• **WORK ORDER**:
Transcribe exactly each line of the entries, from the opening line to the line with "You are a computer-use agent. The image", with both of those lines included.

%%

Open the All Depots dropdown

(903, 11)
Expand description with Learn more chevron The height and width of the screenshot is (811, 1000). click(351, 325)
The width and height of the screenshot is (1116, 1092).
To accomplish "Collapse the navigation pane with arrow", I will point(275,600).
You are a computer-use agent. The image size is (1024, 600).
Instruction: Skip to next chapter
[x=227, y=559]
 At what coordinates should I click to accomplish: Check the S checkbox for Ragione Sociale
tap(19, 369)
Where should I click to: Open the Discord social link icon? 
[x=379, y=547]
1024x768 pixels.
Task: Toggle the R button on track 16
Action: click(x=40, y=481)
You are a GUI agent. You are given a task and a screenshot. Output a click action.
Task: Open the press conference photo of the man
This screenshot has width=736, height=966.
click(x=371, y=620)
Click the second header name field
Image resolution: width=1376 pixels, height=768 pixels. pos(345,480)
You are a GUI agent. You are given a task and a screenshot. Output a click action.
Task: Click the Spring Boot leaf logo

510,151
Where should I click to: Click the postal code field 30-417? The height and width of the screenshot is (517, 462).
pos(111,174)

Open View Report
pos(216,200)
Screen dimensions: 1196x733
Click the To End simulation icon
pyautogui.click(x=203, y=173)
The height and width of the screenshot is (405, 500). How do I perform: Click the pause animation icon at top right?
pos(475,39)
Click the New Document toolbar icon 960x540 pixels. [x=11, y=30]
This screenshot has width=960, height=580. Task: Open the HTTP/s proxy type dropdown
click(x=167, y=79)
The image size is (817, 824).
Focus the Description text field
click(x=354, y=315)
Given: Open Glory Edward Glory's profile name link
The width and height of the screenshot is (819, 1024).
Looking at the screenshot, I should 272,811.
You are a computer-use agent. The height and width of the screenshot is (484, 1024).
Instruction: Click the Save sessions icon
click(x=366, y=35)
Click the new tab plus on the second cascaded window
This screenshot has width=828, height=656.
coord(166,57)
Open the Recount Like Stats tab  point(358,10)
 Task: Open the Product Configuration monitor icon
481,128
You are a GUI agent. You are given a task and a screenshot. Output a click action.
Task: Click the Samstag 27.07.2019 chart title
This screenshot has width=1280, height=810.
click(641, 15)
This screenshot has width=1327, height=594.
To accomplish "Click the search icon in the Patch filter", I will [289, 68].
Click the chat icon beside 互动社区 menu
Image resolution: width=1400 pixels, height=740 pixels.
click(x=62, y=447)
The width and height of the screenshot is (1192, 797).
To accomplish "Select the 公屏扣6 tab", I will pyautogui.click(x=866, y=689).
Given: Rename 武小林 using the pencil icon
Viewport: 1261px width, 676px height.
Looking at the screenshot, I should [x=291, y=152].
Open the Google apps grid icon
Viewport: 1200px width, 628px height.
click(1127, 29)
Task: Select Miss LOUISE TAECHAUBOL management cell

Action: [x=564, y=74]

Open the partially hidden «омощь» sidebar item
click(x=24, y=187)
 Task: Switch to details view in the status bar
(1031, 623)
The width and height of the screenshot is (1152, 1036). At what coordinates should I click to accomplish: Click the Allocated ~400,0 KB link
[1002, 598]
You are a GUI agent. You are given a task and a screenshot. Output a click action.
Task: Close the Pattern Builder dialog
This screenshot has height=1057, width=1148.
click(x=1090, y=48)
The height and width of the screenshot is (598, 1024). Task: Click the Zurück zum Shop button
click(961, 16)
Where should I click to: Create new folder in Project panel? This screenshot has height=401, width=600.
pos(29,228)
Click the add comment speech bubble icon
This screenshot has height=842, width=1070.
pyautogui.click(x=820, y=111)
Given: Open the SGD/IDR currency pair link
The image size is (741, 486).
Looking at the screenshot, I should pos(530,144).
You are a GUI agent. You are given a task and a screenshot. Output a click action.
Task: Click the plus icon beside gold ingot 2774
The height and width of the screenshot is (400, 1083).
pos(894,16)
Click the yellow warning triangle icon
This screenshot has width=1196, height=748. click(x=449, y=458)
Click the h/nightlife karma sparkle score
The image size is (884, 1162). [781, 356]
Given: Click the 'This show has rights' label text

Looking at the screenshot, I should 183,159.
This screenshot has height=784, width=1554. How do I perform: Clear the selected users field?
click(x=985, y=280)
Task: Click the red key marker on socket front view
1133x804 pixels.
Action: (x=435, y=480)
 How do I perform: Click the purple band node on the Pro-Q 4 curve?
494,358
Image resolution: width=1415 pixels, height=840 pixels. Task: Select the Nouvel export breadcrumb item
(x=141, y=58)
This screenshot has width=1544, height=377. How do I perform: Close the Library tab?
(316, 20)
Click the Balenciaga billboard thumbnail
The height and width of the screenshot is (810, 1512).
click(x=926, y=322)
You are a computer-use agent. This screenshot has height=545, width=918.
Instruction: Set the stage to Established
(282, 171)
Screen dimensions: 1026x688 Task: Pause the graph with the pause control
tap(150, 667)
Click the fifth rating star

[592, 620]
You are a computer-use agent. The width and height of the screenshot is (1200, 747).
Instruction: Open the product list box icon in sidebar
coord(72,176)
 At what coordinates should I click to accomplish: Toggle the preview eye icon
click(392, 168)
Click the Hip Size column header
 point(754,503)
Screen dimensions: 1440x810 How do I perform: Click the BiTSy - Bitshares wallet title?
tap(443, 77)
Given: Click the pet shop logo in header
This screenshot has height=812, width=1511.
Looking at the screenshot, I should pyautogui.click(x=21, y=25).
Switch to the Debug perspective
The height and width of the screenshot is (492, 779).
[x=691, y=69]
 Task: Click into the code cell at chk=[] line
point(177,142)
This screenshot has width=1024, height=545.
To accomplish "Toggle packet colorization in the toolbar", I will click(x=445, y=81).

%%

• **SOLUTION TO THIS TASK**:
Open the All Depots dropdown

(903, 11)
Expand description with Learn more chevron The height and width of the screenshot is (811, 1000). click(351, 325)
The width and height of the screenshot is (1116, 1092).
To accomplish "Collapse the navigation pane with arrow", I will point(275,600).
You are a computer-use agent. The image size is (1024, 600).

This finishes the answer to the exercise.